In its first ever regular season game, 12,171 fans watched the expansion Turbos defeat the Washington Wave 11–9 in Detroit to start 1989 season. As the season went on, regular season attendance figures for the league totaled at 230,724 for 24 regular season games, which made an average of 9,614 people in the stands per game. When adding the postseason, the numbers grew to 255,088 total and an average of 9,811 a game. The Philadelphia Wings captured the league championship in front of a record postseason crowd of 16,042 at the Spectrum, defeating the New York Saints 11–10.

After the championship game, the league announced expansion into Pittsburgh, with a team called the Pittsburgh Bulls. The new team effectively replaced the Washington Wave, who closed operations after three seasons.

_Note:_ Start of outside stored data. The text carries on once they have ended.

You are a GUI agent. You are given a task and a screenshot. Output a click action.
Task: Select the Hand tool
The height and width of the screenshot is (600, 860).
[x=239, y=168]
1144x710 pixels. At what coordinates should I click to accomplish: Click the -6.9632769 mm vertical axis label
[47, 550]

In 1990, each of the six teams played an eight-game schedule. Near of the end of the season, the New York Saints defeated the Philadelphia Wings 8–5 before the first sellout and the largest crowd in league history: 17,177 at the Spectrum in Philadelphia. The Saints' victory forced a playoff rematch the following week. However, the Wings won that game and later went on to become the first team to win a second league championship, defeating the New England Blazers 17–7 in front of 11,479 fans for their second consecutive title.

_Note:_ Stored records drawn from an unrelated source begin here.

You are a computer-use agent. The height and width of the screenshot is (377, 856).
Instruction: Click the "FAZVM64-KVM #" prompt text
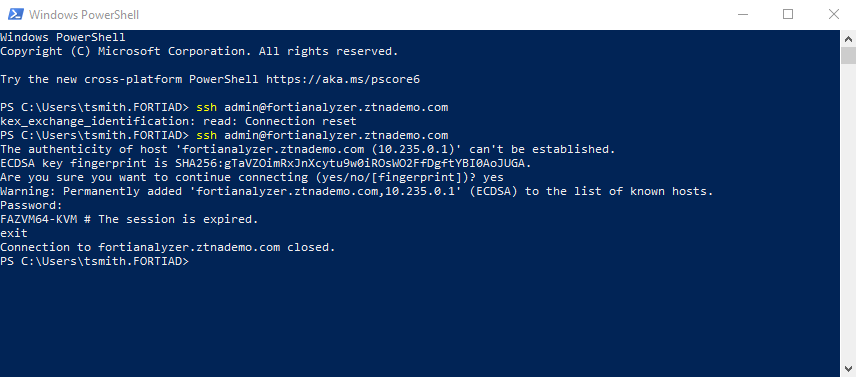pos(46,219)
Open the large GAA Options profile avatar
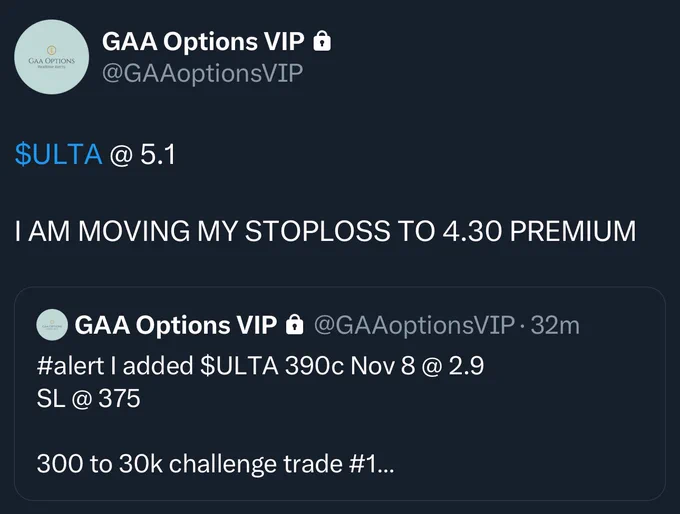The width and height of the screenshot is (680, 514). tap(52, 57)
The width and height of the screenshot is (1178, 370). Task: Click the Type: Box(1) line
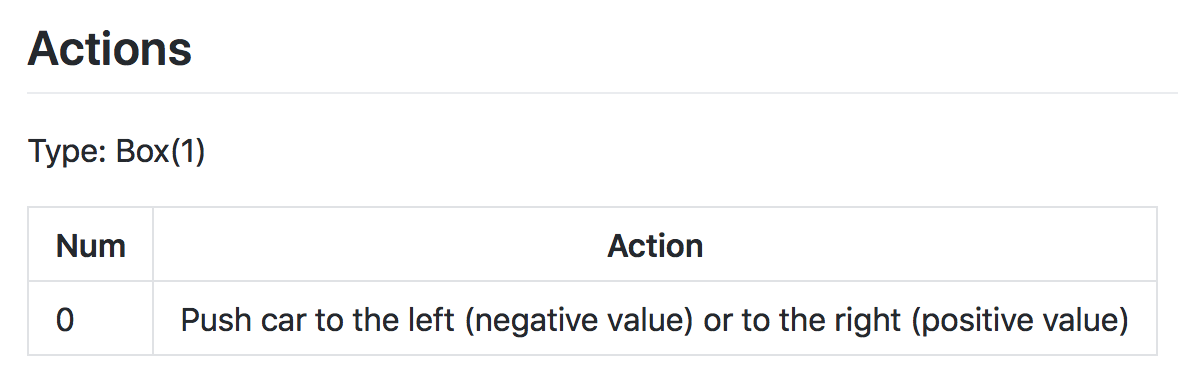(116, 152)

The league announced that attendance for 26 total games during the season was 287,585, increasing the average attendance per game to 11,060. After the season, the MILL announced the signing of twin brothers Paul Gait and Gary Gait, 3-time All-Americans at Syracuse, to the Detroit Turbos after being drafted. The two brothers had won national championships with the Syracuse Orange in 1988, 1989, and 1990.


In 1991, the season schedule increased from 8 to 10 games, with each team playing five games at home and five games on the road.

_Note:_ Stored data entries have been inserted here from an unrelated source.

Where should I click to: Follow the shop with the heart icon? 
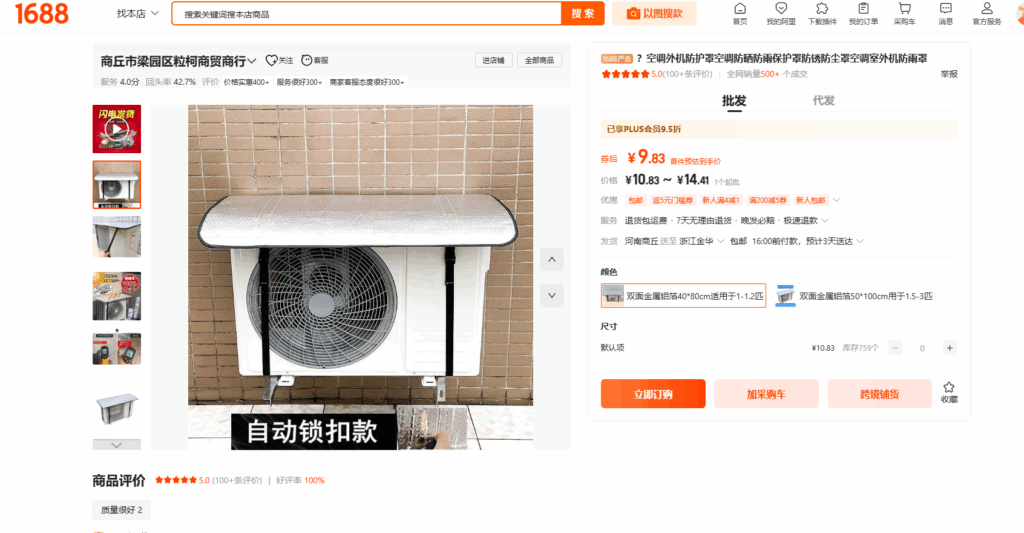[272, 60]
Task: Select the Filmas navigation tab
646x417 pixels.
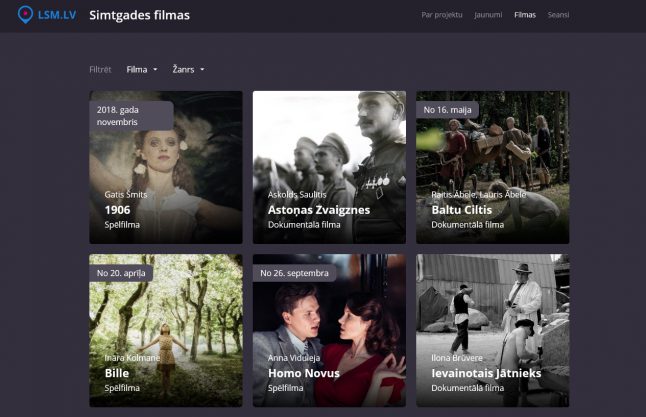Action: 525,16
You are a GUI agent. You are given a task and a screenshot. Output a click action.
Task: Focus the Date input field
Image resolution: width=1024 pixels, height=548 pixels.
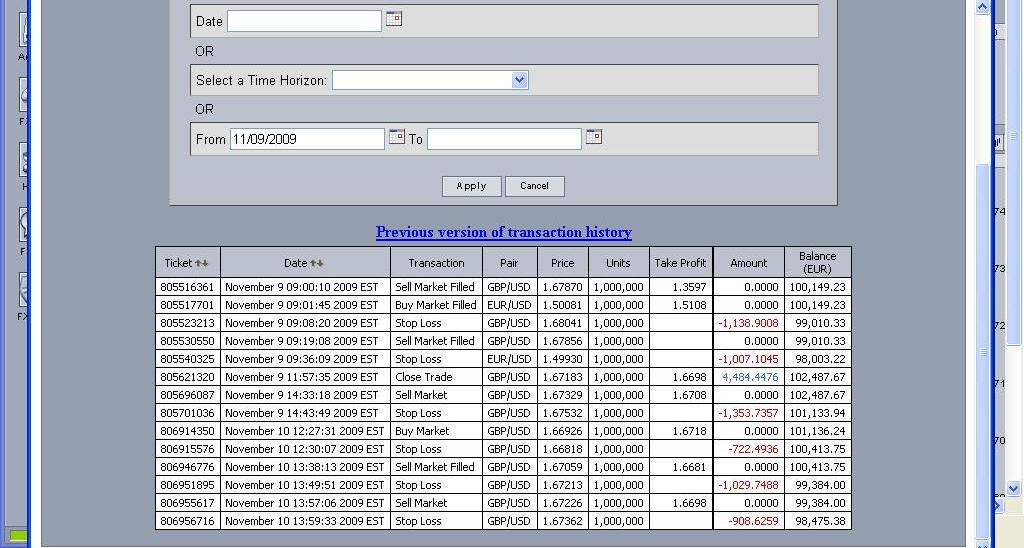click(304, 21)
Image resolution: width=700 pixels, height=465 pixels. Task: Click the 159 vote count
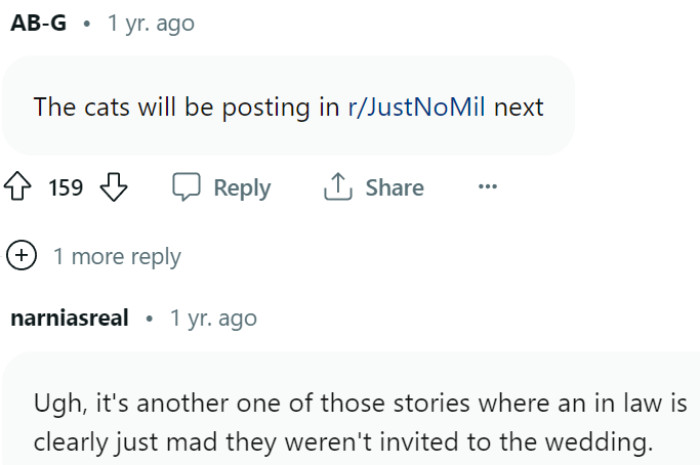click(x=66, y=188)
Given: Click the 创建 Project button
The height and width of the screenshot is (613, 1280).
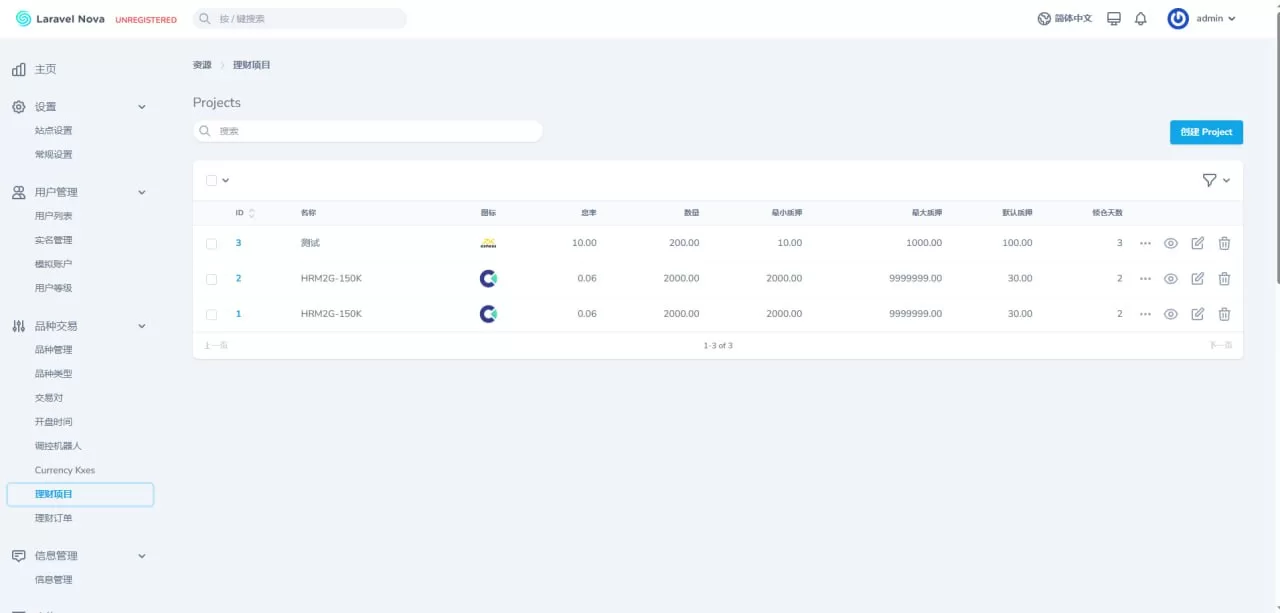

In the first game of the regular season, the debut of Detroit rookie twin brothers Paul and Gary Gait was successful, as they paced the Turbos to a 20–16 victory over the Baltimore Thunder. 1991 was a record-breaking year, especially in Detroit. The Gaits set new standards in most offensive categories. Paul scored a record 47 goals, while Gary was second in the league with 32. Gary established new records with 36 assists and 68 points. As a team, Detroit set records for goals scored with 184, assists with 227, and total points with 411. The Turbos went on to defeat the Thunder 14–12 to claim their first championship. The championship game was attended by 10,814 at the Baltimore Arena. Final league attendance numbers for the 1991 season reached 287,654. On 20 April 1991, the National Division All-Stars defeated the American Division All-Stars, 25–20, in the inaugural League All-Star Game at the Spectrum in Philadelphia.

After the season, the league announced that Buffalo had been awarded an expansion team for the 1992 season. The team was named the Bandits.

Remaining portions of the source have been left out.